Yes, as I think it over, that by-law is to thank. This Spring I saw very plainly, on four separate occasions, various beings of another order than ours. I was ass enough to tell one or two pupils about it...

And I've never been able to see any more. This, however, it is a positive duty to tell you. One can acquire the power of seeing, with this kind of sight that is neither wholly normal nor wholly astral, all the natural inhabitants of the various places that one reaches in one's travels; one can make intimate contact with individual "elementals" as closely as one can with human beings or animals, although the relation is rarely continuous or permanent.

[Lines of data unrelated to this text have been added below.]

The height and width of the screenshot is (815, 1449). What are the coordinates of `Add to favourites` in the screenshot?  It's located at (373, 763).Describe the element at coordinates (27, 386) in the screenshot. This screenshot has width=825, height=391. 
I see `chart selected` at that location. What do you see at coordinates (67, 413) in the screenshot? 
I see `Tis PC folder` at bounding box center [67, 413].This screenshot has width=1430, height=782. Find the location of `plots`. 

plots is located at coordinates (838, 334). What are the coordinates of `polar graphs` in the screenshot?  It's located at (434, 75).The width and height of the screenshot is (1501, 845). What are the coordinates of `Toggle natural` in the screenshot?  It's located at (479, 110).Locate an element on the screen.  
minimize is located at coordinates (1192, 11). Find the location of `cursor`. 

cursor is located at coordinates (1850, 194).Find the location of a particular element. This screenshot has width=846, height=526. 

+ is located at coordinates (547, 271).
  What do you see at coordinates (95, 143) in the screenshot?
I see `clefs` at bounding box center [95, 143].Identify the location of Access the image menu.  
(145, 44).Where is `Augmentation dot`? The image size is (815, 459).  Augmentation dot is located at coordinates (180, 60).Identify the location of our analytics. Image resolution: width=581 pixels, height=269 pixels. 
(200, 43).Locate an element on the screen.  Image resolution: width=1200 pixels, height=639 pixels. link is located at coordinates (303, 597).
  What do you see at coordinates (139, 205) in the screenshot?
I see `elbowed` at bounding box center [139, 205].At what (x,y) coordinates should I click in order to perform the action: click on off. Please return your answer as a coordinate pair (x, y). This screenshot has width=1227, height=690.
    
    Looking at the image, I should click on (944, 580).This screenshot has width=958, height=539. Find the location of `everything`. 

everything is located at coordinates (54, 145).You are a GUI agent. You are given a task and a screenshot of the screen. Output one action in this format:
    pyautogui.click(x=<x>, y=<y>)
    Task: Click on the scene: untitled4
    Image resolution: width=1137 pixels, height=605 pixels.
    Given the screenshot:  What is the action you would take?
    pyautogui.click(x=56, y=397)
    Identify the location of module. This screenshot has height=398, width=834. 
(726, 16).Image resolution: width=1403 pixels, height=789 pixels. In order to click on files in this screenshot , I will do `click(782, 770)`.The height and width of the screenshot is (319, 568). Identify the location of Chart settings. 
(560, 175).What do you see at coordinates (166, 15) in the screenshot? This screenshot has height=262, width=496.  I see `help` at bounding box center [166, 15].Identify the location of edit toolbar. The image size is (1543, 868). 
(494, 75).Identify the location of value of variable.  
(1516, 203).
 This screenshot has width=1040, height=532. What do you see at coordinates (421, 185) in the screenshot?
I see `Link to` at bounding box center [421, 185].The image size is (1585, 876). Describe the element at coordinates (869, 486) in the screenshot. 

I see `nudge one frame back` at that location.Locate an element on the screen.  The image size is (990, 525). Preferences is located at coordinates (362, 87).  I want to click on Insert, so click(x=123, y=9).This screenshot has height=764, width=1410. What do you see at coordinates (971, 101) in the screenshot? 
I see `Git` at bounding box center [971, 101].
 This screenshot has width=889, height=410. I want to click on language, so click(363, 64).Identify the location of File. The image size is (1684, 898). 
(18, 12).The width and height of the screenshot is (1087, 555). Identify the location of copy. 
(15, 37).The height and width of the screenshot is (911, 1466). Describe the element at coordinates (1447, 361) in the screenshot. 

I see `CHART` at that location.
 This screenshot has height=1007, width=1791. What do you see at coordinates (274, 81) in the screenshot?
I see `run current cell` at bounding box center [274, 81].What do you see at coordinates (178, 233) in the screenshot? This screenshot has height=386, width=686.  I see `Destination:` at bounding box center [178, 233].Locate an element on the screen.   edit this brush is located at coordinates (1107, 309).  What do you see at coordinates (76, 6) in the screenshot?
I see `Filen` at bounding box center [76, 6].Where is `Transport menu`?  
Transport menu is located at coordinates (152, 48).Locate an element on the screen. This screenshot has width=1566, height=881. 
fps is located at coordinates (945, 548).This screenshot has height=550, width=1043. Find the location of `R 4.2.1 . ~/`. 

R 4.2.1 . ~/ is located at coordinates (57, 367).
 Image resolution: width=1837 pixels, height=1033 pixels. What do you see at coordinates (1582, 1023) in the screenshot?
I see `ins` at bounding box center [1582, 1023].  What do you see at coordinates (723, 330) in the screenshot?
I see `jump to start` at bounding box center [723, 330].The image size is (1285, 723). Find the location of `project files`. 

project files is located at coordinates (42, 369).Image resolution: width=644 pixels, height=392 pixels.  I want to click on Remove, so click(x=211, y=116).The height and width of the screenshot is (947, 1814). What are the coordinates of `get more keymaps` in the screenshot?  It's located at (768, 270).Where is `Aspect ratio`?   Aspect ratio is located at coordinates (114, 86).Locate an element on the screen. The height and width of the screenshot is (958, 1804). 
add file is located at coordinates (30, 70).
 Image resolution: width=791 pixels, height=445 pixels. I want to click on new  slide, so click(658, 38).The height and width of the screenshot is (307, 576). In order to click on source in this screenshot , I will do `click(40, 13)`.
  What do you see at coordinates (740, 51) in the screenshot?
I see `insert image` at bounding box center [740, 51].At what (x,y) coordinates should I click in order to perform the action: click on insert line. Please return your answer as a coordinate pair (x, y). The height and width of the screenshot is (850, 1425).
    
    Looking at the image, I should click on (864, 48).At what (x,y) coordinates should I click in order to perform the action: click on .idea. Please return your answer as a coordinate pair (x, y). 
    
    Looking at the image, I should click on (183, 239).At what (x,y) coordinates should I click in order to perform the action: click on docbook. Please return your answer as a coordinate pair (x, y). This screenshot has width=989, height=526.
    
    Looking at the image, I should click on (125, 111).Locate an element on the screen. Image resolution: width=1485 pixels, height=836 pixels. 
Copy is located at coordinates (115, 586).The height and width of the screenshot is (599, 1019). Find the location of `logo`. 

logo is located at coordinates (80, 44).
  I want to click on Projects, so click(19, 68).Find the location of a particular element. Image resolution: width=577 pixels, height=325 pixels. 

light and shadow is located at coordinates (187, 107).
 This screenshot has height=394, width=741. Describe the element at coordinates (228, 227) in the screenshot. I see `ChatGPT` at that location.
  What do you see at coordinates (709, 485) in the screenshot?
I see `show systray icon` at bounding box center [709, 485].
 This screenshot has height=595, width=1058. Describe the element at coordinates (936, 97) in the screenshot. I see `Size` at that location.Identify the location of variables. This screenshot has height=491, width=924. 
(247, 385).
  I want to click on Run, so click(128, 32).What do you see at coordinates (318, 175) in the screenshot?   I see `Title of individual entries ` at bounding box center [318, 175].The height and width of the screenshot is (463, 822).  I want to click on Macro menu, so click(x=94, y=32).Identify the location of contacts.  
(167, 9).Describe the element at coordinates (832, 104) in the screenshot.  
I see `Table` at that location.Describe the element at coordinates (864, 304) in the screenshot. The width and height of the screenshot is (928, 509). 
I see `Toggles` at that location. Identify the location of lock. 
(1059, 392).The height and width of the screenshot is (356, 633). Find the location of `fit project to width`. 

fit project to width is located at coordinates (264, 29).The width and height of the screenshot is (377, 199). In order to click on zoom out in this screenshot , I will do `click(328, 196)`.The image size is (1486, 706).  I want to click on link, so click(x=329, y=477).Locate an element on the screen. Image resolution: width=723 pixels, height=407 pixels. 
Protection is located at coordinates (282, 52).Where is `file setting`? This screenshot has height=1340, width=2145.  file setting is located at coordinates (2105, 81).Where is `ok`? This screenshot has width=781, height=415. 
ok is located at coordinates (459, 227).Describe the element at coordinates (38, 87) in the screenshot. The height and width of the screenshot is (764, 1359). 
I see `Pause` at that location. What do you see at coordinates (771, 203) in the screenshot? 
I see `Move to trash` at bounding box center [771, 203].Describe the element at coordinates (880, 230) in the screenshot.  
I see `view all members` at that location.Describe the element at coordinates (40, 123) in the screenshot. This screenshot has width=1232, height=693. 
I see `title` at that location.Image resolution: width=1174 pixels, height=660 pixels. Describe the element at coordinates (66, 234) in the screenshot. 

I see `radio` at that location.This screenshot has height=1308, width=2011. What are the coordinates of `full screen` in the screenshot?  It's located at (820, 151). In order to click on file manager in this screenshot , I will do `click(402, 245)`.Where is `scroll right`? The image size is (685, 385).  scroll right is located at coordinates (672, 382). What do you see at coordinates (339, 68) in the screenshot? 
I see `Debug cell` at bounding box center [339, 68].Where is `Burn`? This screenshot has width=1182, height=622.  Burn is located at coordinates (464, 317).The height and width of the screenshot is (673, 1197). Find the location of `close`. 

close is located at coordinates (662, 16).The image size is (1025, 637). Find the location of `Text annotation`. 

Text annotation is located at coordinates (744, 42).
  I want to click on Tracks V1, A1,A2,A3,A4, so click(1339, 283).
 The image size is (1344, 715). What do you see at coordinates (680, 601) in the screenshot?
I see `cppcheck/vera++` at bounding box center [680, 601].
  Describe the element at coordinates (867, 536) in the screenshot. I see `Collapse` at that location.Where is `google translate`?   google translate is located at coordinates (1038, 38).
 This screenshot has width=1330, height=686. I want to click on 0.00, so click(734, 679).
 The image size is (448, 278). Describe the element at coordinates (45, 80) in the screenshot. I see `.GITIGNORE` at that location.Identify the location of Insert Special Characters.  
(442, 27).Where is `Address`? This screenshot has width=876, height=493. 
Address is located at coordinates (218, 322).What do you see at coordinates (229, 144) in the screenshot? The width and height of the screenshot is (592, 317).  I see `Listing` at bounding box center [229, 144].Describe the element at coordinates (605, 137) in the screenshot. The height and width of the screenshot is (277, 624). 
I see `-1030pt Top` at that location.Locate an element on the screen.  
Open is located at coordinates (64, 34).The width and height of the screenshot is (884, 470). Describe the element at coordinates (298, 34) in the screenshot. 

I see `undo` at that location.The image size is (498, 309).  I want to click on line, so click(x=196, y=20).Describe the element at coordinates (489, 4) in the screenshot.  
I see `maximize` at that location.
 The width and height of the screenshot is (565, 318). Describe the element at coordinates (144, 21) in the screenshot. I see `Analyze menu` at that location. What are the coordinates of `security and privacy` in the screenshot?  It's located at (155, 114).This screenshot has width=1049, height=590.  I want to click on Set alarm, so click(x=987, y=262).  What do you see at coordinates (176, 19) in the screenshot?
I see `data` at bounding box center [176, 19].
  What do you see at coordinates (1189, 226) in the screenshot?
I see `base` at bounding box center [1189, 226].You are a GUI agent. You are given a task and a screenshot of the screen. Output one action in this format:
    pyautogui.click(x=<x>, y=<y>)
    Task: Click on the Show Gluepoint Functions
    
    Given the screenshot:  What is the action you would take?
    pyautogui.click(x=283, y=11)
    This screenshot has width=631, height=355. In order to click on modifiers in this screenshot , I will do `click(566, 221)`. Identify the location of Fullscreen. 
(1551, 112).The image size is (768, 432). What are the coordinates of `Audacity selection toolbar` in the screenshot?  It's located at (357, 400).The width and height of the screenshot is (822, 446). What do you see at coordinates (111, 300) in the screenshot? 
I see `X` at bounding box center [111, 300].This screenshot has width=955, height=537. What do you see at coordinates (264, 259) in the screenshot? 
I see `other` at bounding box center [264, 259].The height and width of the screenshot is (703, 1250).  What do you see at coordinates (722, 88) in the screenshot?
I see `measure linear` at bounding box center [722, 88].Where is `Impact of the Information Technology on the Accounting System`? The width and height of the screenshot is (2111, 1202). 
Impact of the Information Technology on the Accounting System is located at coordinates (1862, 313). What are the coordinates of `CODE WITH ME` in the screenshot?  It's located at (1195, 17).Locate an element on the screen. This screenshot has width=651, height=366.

The conditions of such intercourse are complex: (a) one must have the necessary degree of initiation, magical efficiency, and natural ability; (b) one must be at the time in the appropriate magical state, or mood; (c) both parties must desire to make the contact, or else one must be lawfully the superior, a master and slave relationship, (d) the magical conditions at the time must be suitable and propitious; e.g., one would not make love to a salamandrine during a sandstorm. Of course, like all operations, any such efforts must be justified by their consoance with one's True Will.

On this note I end this abortive letter.

Love is the law, love under will.

Yours fraternally,

666

_______________

Notes:

1: Lat., "I want to know." George Cecil Jones.